The format of your vector is not correct scala syntax, which I think you mean something like this:
val items = Seq(
Seq("B", "D", "A", "P", "F"),
Seq("B", "A", "F"),
Seq("B", "D", "A", "F"),
Seq("B", "D", "A", "T", "F"),
Seq("B", "A", "P", "F"),
Seq("B", "D", "A", "P", "F"),
Seq("B", "A", "F"),
Seq("B", "A", "F"),
Seq("B", "A", "F"),
Seq("B", "A", "F")
)
It sounds like what you are trying to accomplish is two group by
clauses. First, you would like to get all combinations from each list, then get the most frequent combinations accross the sets, get how often they occur, and then for groups that occur at the same frequency, do another group by
and merge those together.
For this you will need the following function to perform the double reduction after the double groupby.
Steps:
- Collect all the sequences of groups. Inside items, we calculate the total combinations of elements inside that list of items which generates a
Seq[Seq[String]]
of groups where the Seq[String]
is a unique combination. This is flattened because the (1 to group.length)
operation generates a Seq
of Seq[Seq[String]]
. We then flatten all the mappings together accross all the lists in the vector you have to get a Seq[Seq[String]]
- The
groupMapReduce
function is used to calculate how often a certain combination appears, and then each combination is given a value of 1 to be summed up.

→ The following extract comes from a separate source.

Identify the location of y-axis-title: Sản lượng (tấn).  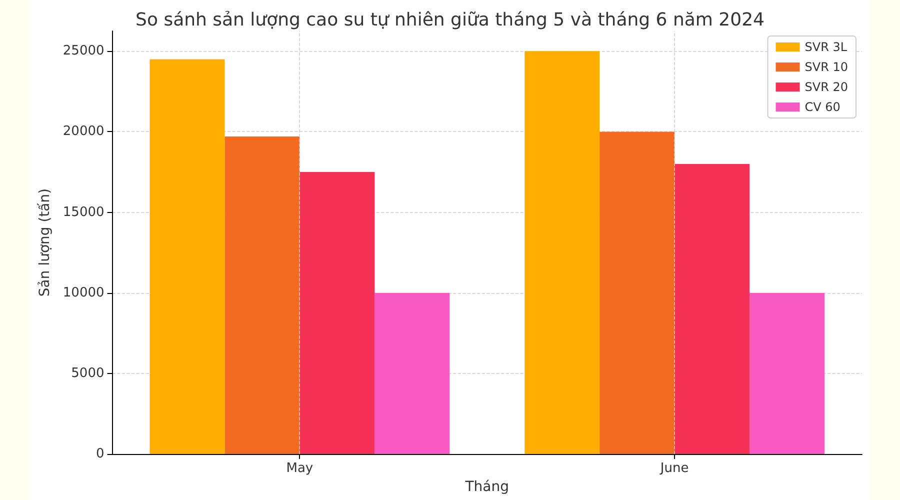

This gives a frequency on how often any certain combination shows up.
- The groups are grouped again, but this time by the number of occurences. So if "A" and "B" both occur 10 times, they will be grouped together.

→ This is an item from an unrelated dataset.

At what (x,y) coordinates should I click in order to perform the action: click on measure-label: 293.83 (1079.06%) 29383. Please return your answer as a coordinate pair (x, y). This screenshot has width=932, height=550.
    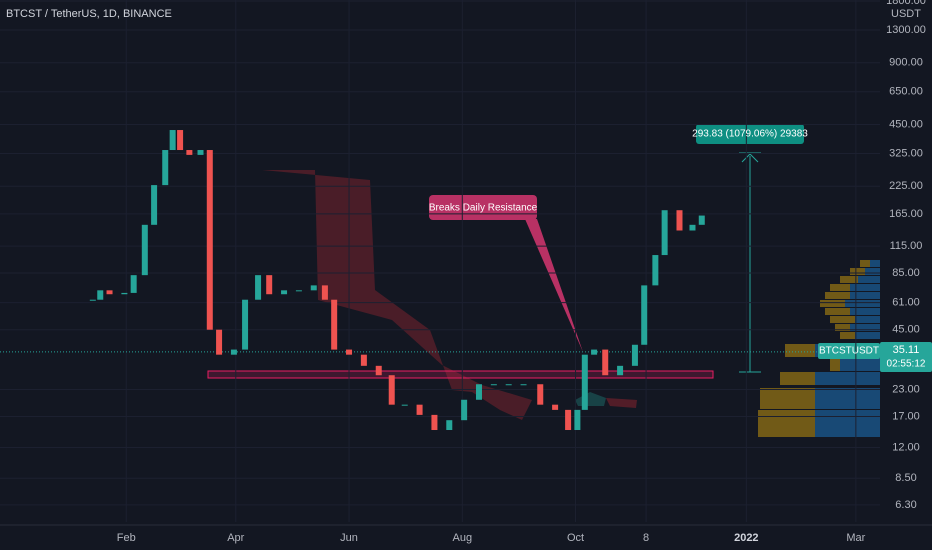
    Looking at the image, I should click on (750, 134).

- The final map reduces the groups that were accumulated
val combos = items.flatMap(group => (1 to group.length).flatMap(i => group.combinations(i).map(_.sorted)).distinct) // Seq[Seq[String]]
.groupMapReduce(identity)(_ => 1)(_ + _) // Map[Seq[String, Int]]

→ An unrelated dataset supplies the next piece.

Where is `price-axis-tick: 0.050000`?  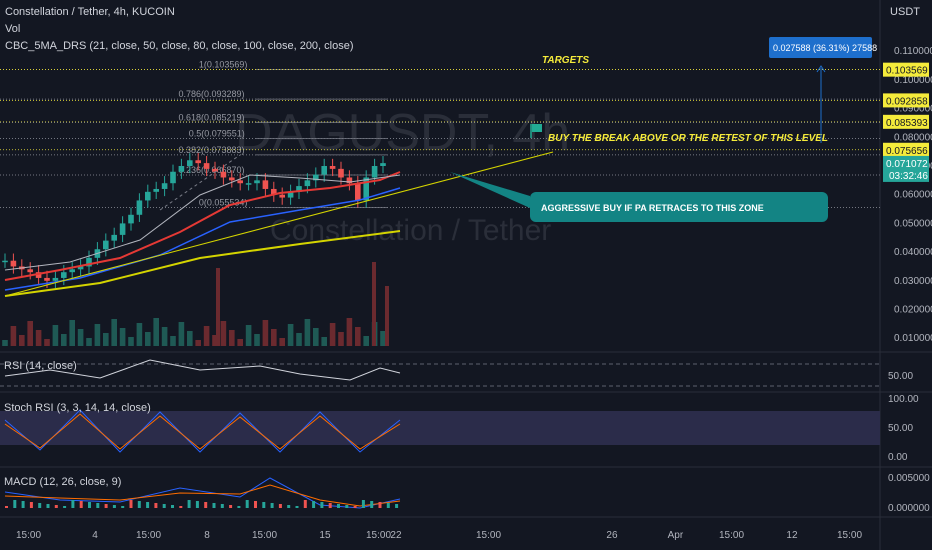 price-axis-tick: 0.050000 is located at coordinates (913, 224).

.groupMapReduce(_._2)(v => Seq(v))(_ ++ _) // Map[Int, Seq[(Seq[String], Int)]]
.map { case (total, groups) => (groupReduction(groups), total)} // reduction function to determine how you want to double reduce these groups.
This double reduction function I've defined as follows. It converted a group like Seq("A","B")
into ""A","B""
and then if Seq("A","B")
has the same count as another group Seq("C")
, then the group is concatenated together as ""A","B"","C""
def groupReduction(groups: Seq[(Seq[String], Int)]): String = {
groups.map(_._1.map(v => s"""$v""").sorted.mkString(",")).sorted.mkString(",")
}
This filter can be adjusted for particular groups of interest in the (1 to group.length)
clause. If limited from 3 to 3
, then the groups would be
List(List(B, D, P), List(A, D, P), List(D, F, P)): 2
List(List(A, B, F)): 10
List(List(B, D, F), List(A, D, F), List(A, B, D)): 4
List(List(A, F, P), List(B, F, P), List(A, B, P)): 3
List((List(B, D, T), List(A, F, T), List(B, F, T), List(A, D, T), List(A, B, T), List(D, F, T)): 1
As you can see in your example, `List(B, D, F)` and `List(A, D, F)` are also associated with your second line "A,B,D".